### [YOUR TASK]
Only the lines from the one containing "Screen dimensions: 793x340" through the last line of the material should be copied, exactly as written and without pictures.

### [DATA FOR REVIEW]
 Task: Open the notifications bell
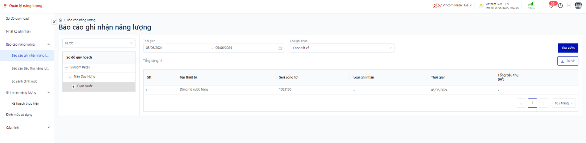(551, 6)
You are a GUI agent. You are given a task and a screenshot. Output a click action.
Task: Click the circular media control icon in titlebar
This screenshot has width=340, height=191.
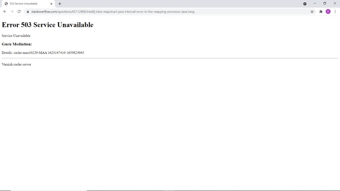coord(305,3)
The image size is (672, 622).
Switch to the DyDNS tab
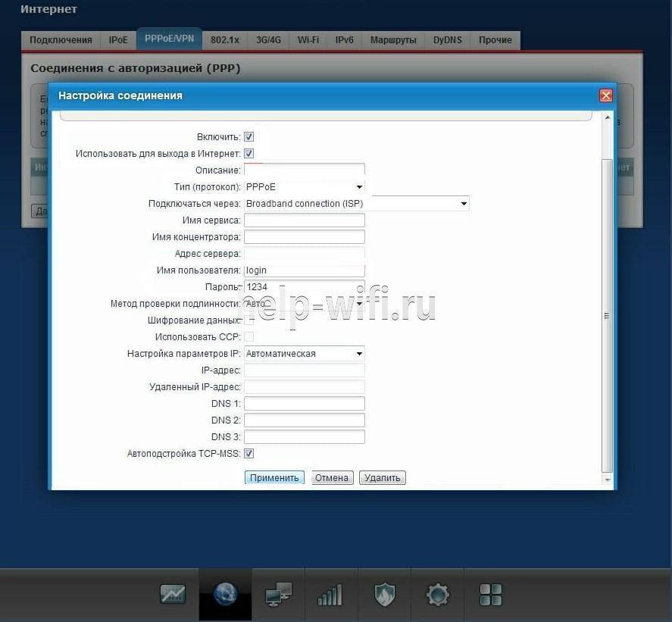(x=447, y=40)
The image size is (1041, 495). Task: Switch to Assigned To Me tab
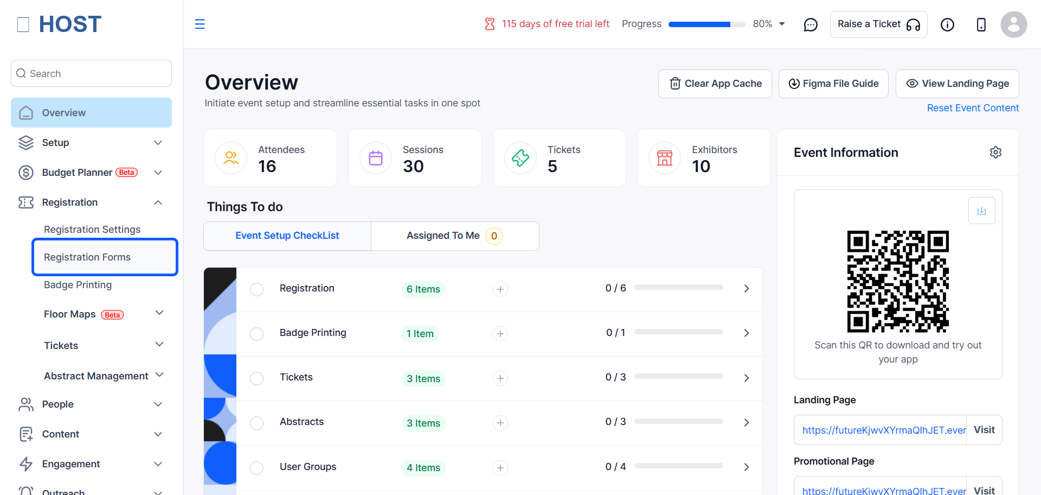coord(455,236)
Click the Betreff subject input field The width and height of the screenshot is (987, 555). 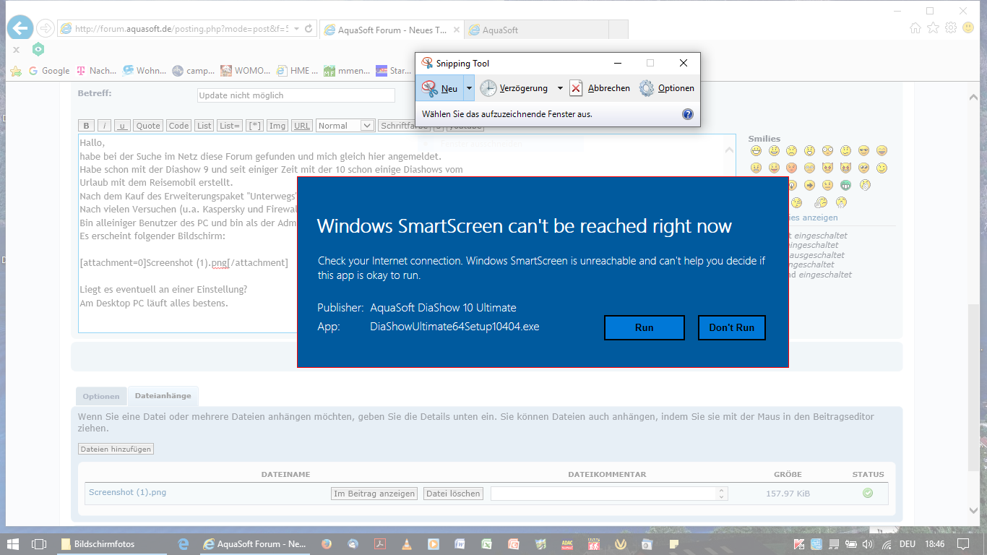point(296,95)
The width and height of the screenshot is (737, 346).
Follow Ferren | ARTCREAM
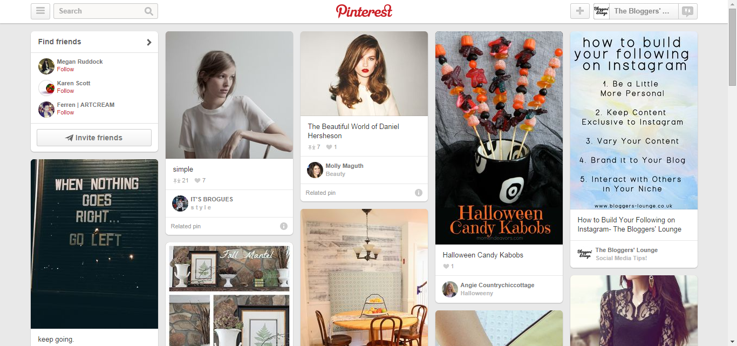pyautogui.click(x=65, y=112)
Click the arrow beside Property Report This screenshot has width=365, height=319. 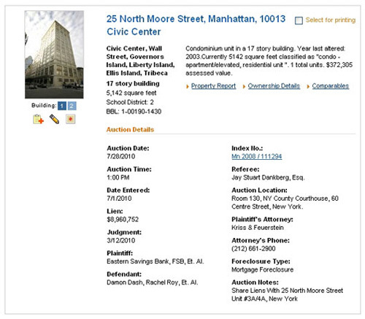point(188,86)
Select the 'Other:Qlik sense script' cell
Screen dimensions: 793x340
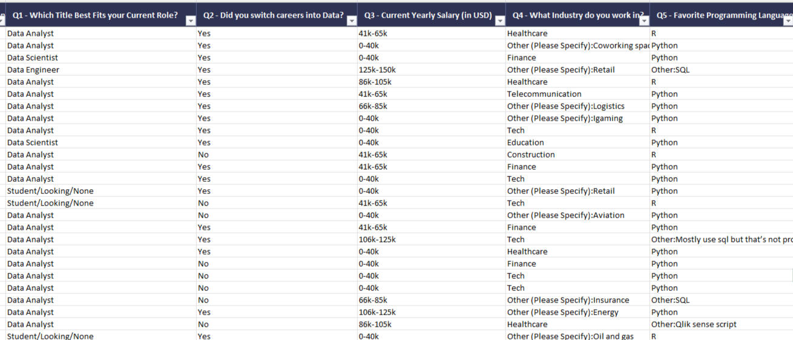pyautogui.click(x=694, y=324)
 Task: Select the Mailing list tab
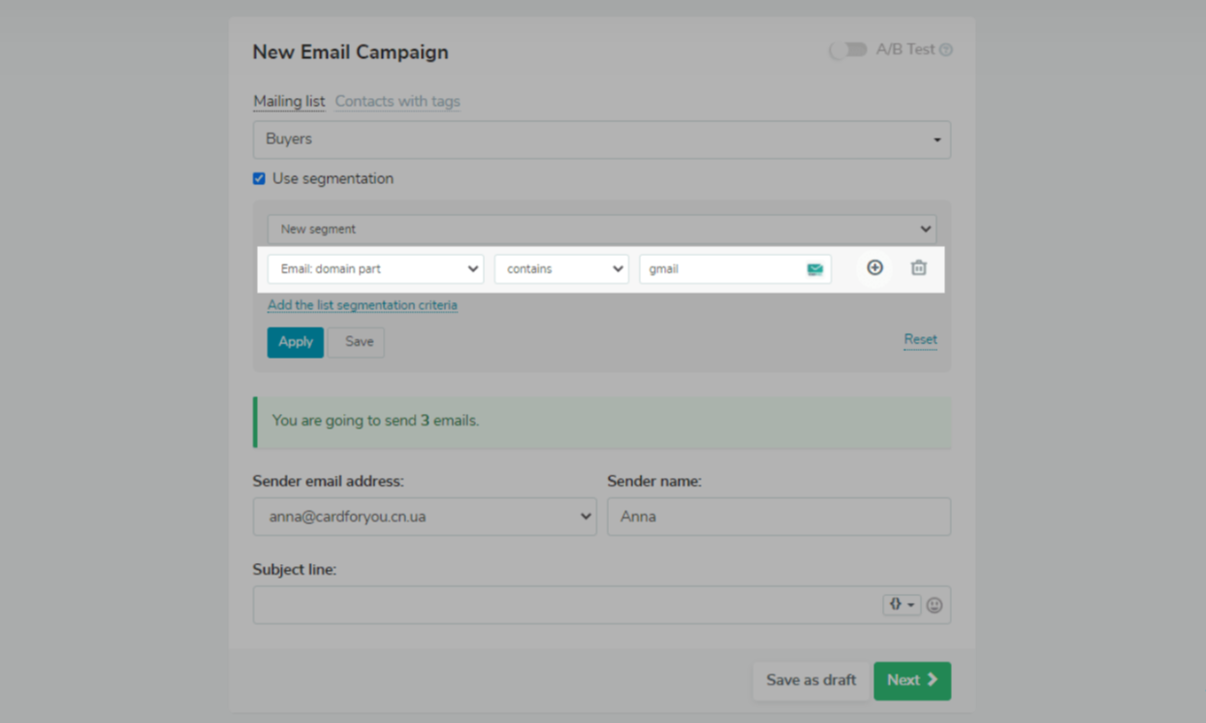coord(288,101)
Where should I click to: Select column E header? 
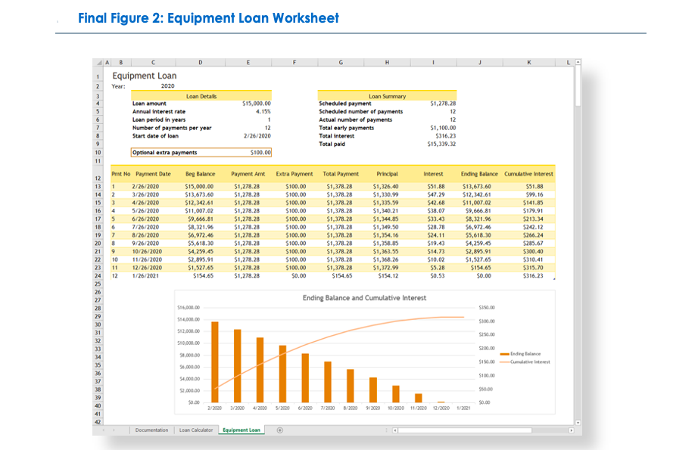(x=248, y=63)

### [ANSWER TO THIS EXERCISE]
Screen dimensions: 793x340
pyautogui.click(x=694, y=324)
 Task: Select the Mailing list tab
coord(288,101)
Where should I click to: Select column E header? 
(x=248, y=63)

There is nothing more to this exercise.